### SET PROBLEM
Render everything from the line containing "You are a computer-use agent. Screen" down through the last of the entries below as a Markdown table with the columns Row and Line. Number each line in order and leave out any blank lines.

### MATERIAL FOR THIS EXERCISE
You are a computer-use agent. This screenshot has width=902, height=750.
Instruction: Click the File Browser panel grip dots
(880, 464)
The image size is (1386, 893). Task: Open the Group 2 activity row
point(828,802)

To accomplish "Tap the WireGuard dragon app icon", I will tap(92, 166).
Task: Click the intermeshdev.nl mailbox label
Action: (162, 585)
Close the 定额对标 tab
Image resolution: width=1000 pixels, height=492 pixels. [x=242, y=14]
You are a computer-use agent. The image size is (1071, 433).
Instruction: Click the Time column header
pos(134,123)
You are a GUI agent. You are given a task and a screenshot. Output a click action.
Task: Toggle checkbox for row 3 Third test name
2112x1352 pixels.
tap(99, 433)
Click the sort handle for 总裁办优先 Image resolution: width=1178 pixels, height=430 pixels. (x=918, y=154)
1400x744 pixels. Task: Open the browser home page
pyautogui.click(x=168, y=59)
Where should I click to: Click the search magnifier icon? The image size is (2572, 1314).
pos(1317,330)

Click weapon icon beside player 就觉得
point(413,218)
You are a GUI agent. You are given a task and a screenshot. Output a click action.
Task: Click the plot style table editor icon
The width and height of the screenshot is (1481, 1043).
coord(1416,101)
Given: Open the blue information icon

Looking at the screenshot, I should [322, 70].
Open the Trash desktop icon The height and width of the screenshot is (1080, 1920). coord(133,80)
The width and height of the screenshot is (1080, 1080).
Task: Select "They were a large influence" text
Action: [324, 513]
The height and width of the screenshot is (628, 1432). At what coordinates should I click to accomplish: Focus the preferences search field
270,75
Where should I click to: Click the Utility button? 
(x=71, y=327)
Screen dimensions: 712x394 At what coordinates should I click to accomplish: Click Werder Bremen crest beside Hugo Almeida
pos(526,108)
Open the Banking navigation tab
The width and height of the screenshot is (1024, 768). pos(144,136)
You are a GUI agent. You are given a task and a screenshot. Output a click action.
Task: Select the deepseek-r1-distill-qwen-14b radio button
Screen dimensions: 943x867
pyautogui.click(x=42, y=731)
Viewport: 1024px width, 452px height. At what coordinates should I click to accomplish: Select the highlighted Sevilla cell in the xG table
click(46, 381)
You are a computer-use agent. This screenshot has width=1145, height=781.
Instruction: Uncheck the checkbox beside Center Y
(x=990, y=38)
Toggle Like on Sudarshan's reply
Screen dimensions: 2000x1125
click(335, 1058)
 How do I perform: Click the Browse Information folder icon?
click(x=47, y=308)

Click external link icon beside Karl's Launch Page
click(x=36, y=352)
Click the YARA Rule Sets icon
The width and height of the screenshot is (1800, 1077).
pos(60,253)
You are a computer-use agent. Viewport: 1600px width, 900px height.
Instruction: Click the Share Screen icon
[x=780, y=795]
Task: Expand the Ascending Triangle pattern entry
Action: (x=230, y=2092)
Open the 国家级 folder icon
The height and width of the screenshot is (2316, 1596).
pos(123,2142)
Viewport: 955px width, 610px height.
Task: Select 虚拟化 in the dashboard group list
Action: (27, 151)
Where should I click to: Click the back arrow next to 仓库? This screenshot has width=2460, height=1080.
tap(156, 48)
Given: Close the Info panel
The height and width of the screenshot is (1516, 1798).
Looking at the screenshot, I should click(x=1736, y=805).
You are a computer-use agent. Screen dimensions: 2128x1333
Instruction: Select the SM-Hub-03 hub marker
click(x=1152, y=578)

### TASK RESULT
| Row | Line |
|---|---|
| 1 | You are a computer-use agent. Screen dimensions: 2128x1333 |
| 2 | Instruction: Select the SM-Hub-03 hub marker |
| 3 | click(x=1152, y=578) |